Figure 5. Overexpression of Tsg101 accelerates entry kinetics of rLCMV-LASVGP.

(A) Over-expression of a MYC-tagged recombinant Tsg101 by transient transfection of HEK293 cells. Cells were transfected with recombinant Tsg101 (Tsg101) or empty vector (control). After 36 hours total cell lysates were probed by Western-blot with antibodies recognizing Tsg101 or the MYC epitope. The MYC-tagged form of Tsg101 runs at a slightly higher apparent molecular mass, due to the presence of the tag (*). (B) Overexpression of Tsg101 accelerates the entry kinetics of rLCMV-LASVGP. Cells transfected with recombinant Tsg101 (Tsg101) or empty vector (Control) as in (A) were cooled on ice for 30 min and rLCMV-LFVGP added at an MOI of 3. After incubation for 1 h on ice, unbound virus was washed off, and cells shifted to 37°C. At different time points, medium containing 20 mM ammonium chloride was added.

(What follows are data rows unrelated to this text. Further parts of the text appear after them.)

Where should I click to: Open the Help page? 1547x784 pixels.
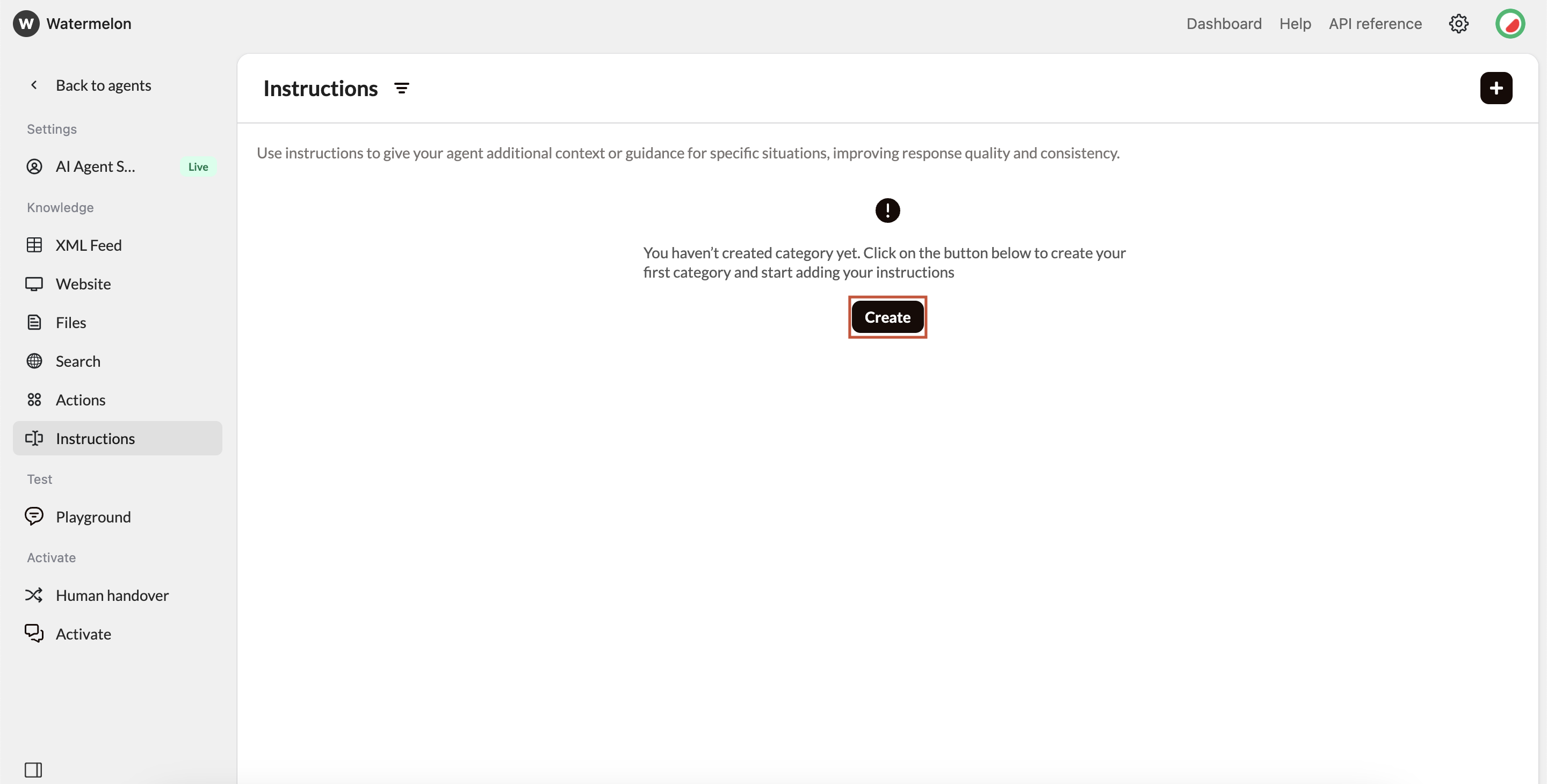(x=1295, y=24)
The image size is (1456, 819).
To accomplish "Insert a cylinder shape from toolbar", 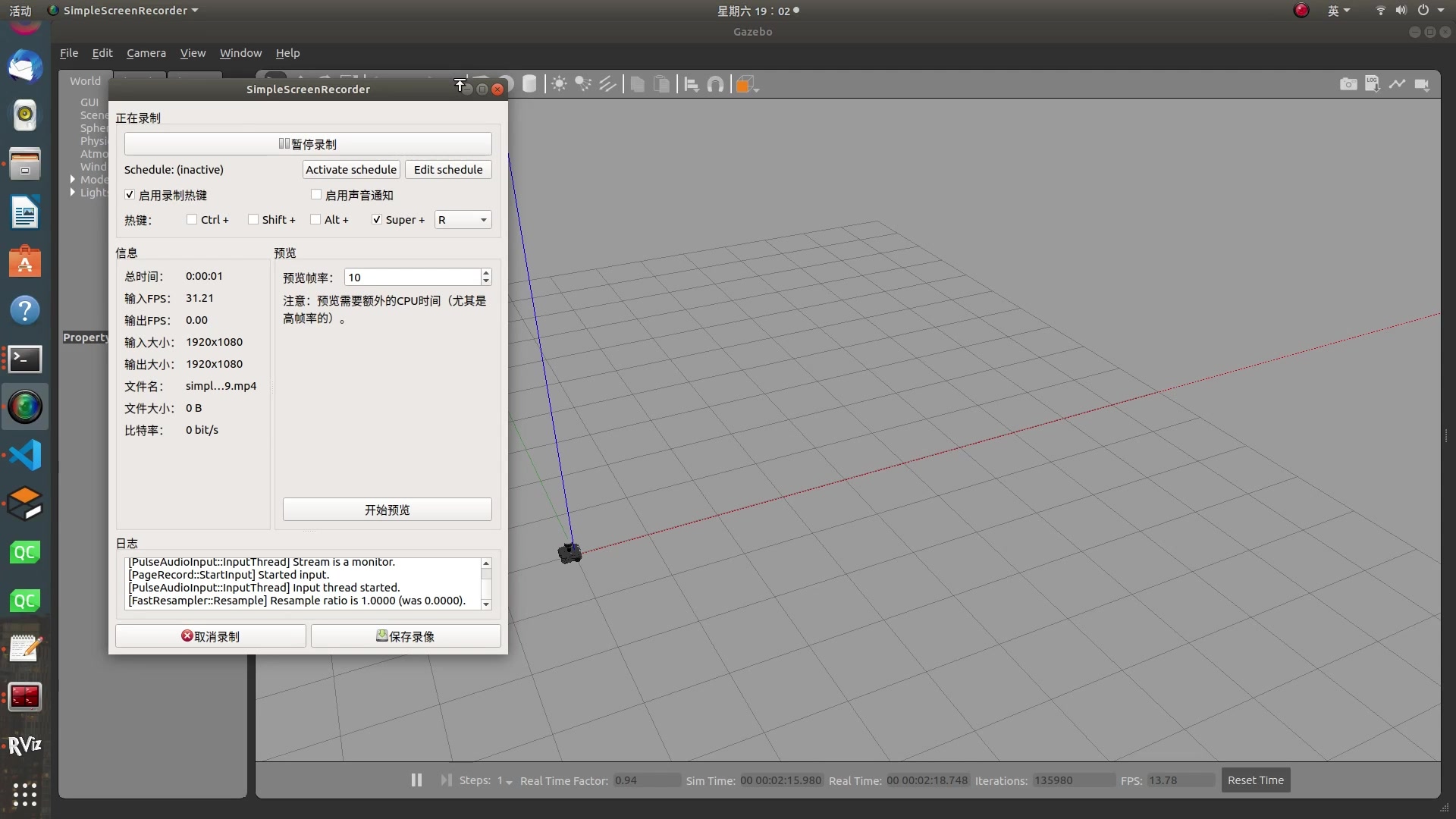I will [529, 84].
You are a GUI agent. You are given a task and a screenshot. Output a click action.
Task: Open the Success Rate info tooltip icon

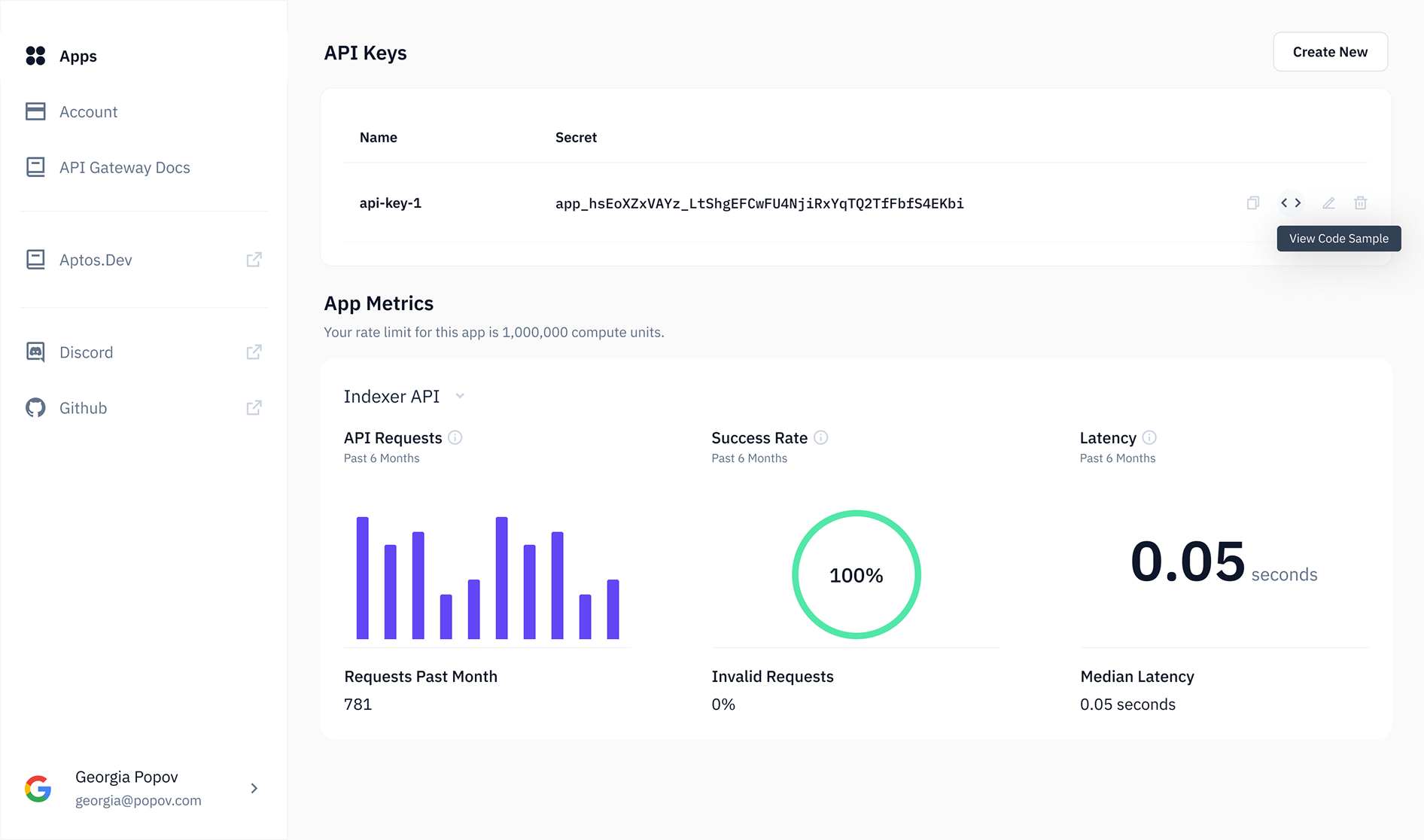click(822, 437)
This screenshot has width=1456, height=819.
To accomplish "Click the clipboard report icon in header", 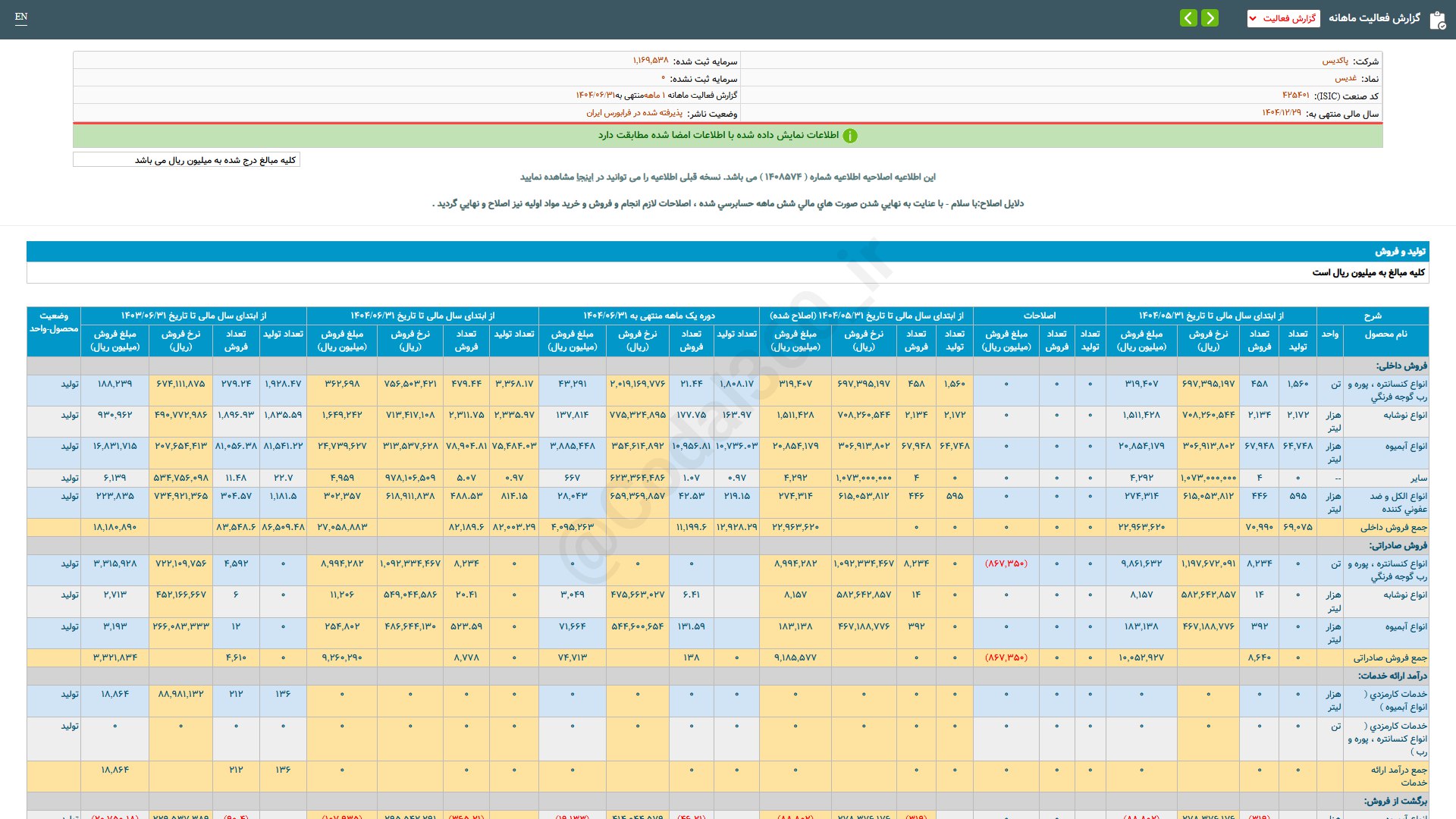I will (1437, 20).
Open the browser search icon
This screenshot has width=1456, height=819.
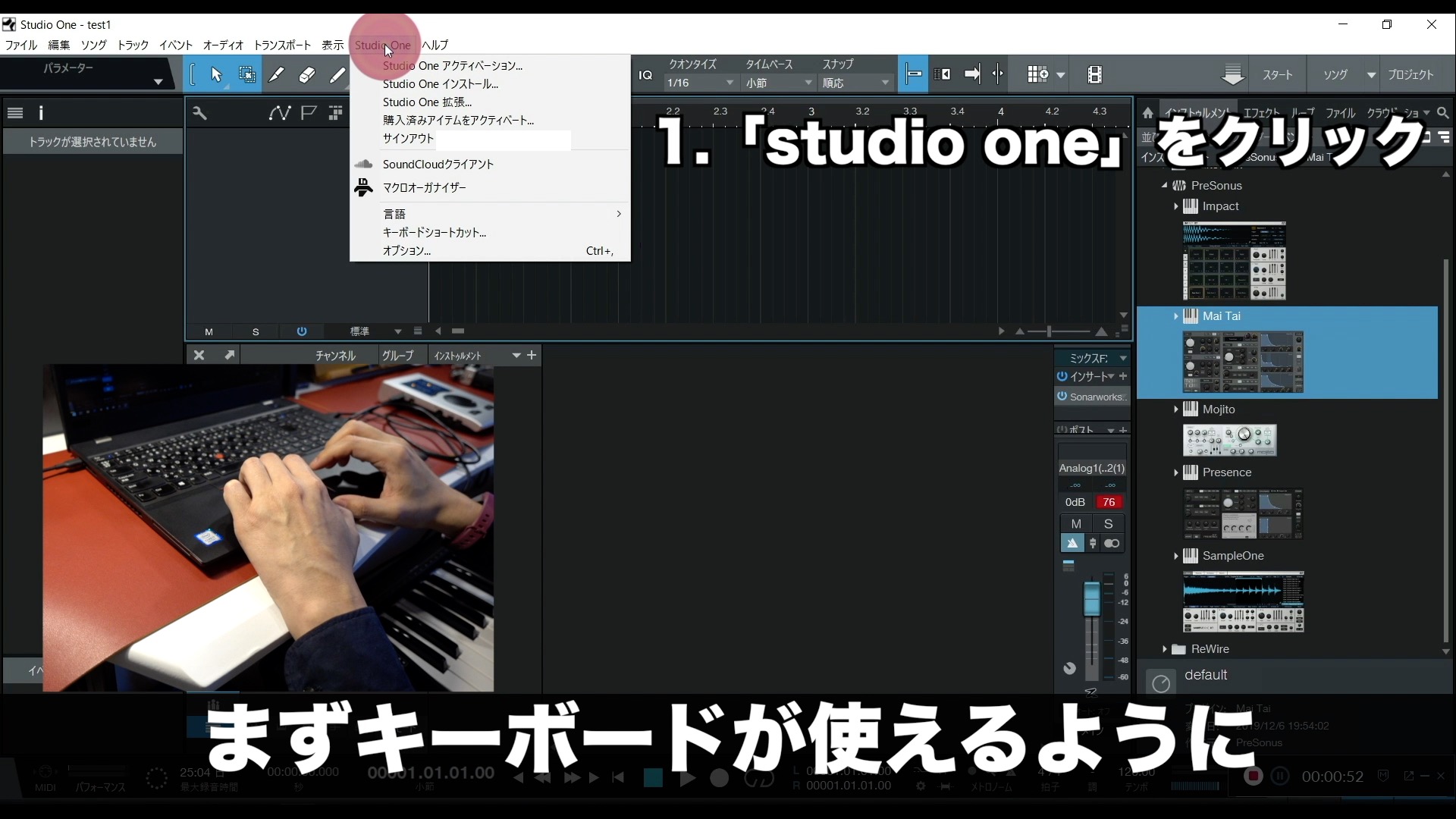[x=1444, y=112]
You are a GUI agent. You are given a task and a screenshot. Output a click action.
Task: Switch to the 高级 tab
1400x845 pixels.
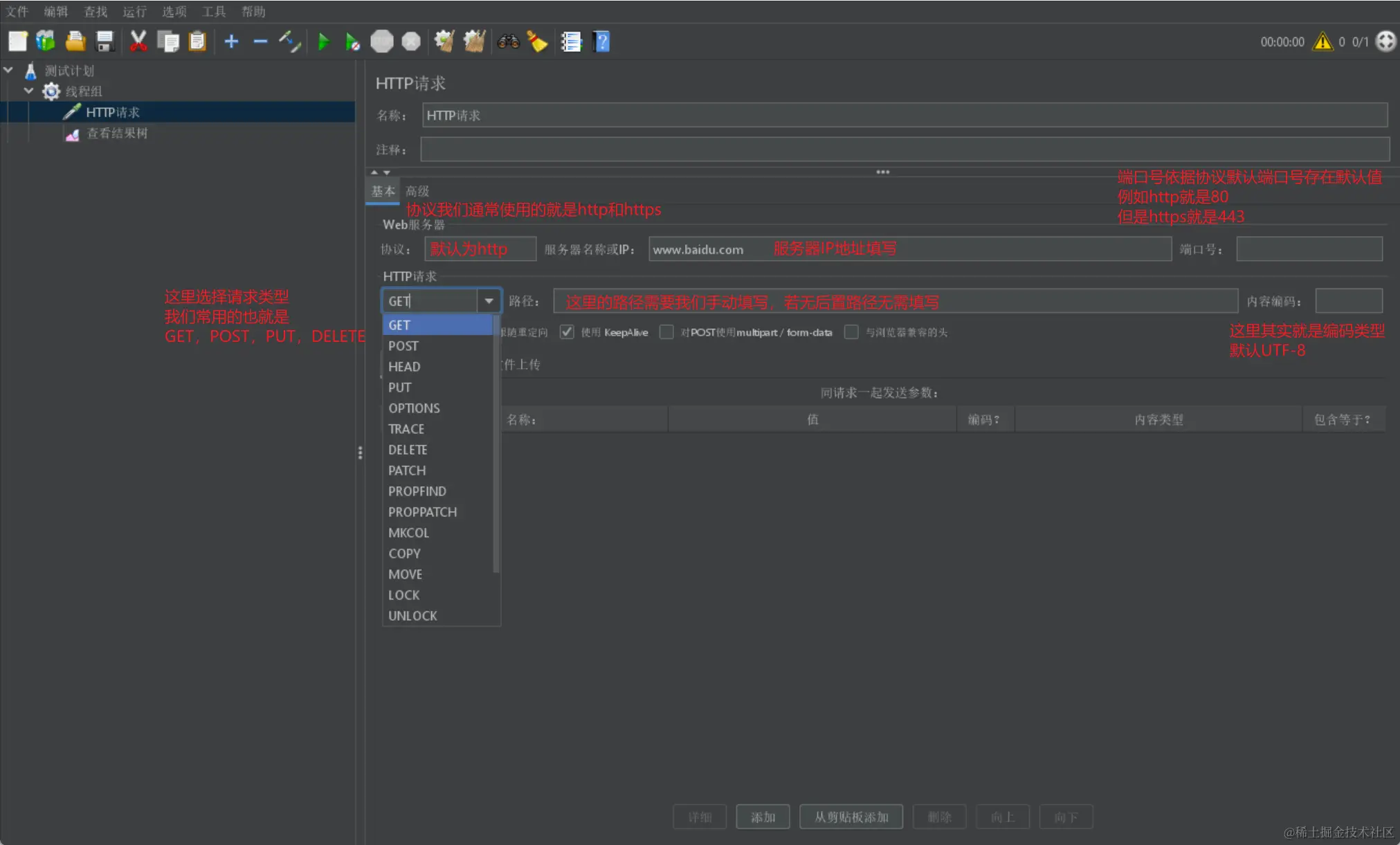(x=417, y=191)
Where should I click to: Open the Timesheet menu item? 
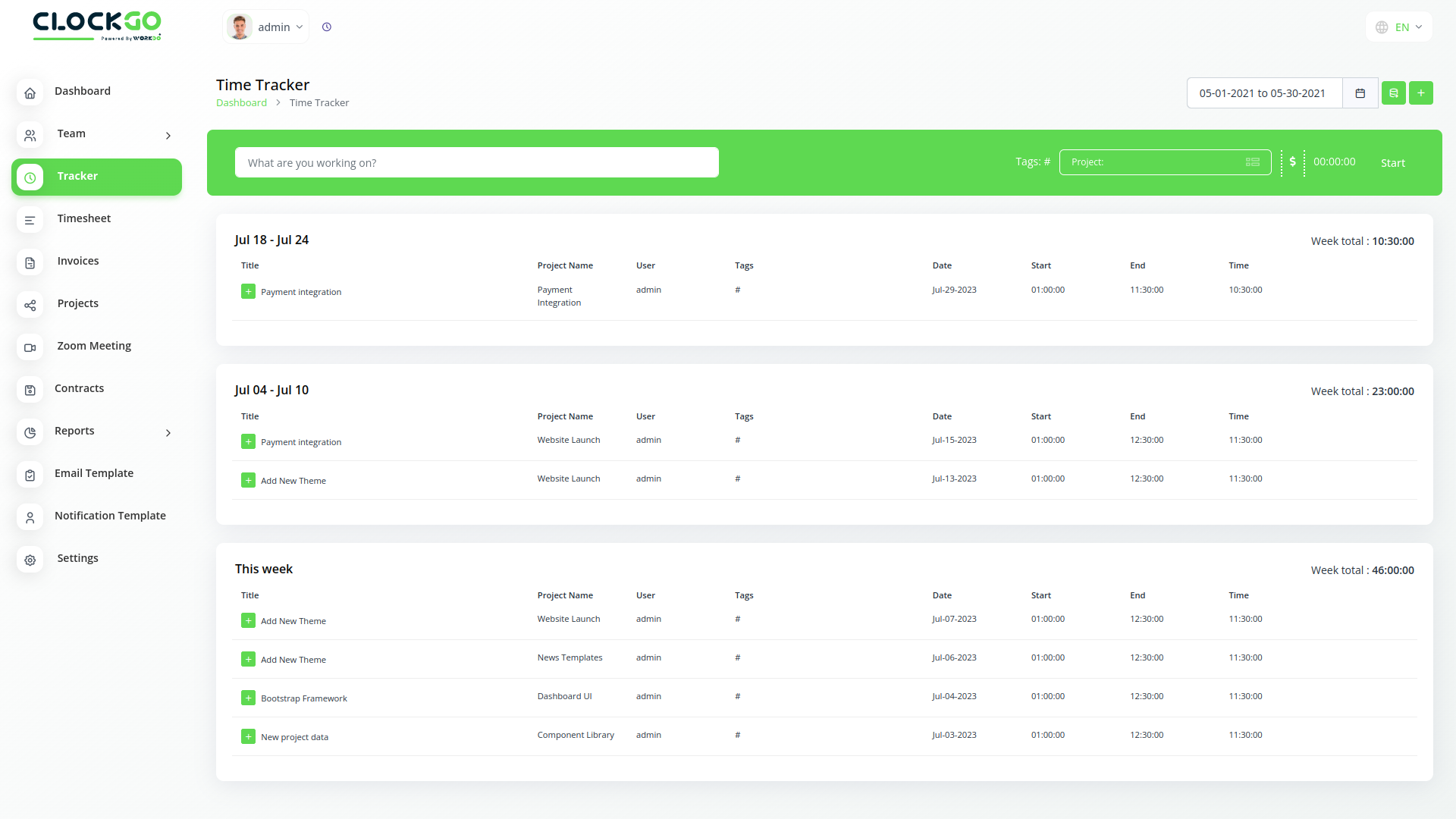pos(83,218)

After a total of 16 h, cells were fixed and LCMVNP detected by intracellular staining with mAb 113 to LCMV NP, combined with Alexa 488-labeled secondary antibody. NP positive cells were quantified by flow cytometry as in Fig. 5D. Note the delay in the fusion kinetics relative to Fig. 1A due to incubations of cells with ice cold medium after the washes. Data presented are means (n = 3+SD). (C) Entry kinetics in cells depleted of Tsg101. HEK293 cells were transfected with siRNA to Tsg101 or control siRNA as in Fig. 5A, resulting in >90% reduction of Tsg101 protein expression after 72 hours (data not shown). Cells treated with siRNA for 72 hours were cooled on ice for 30 minutes and rLCMV-LFVGP added at an MOI of 3. After removal of unbound virus entry kinetics was assessed as in (B). Data presented are means (n = 3+SD).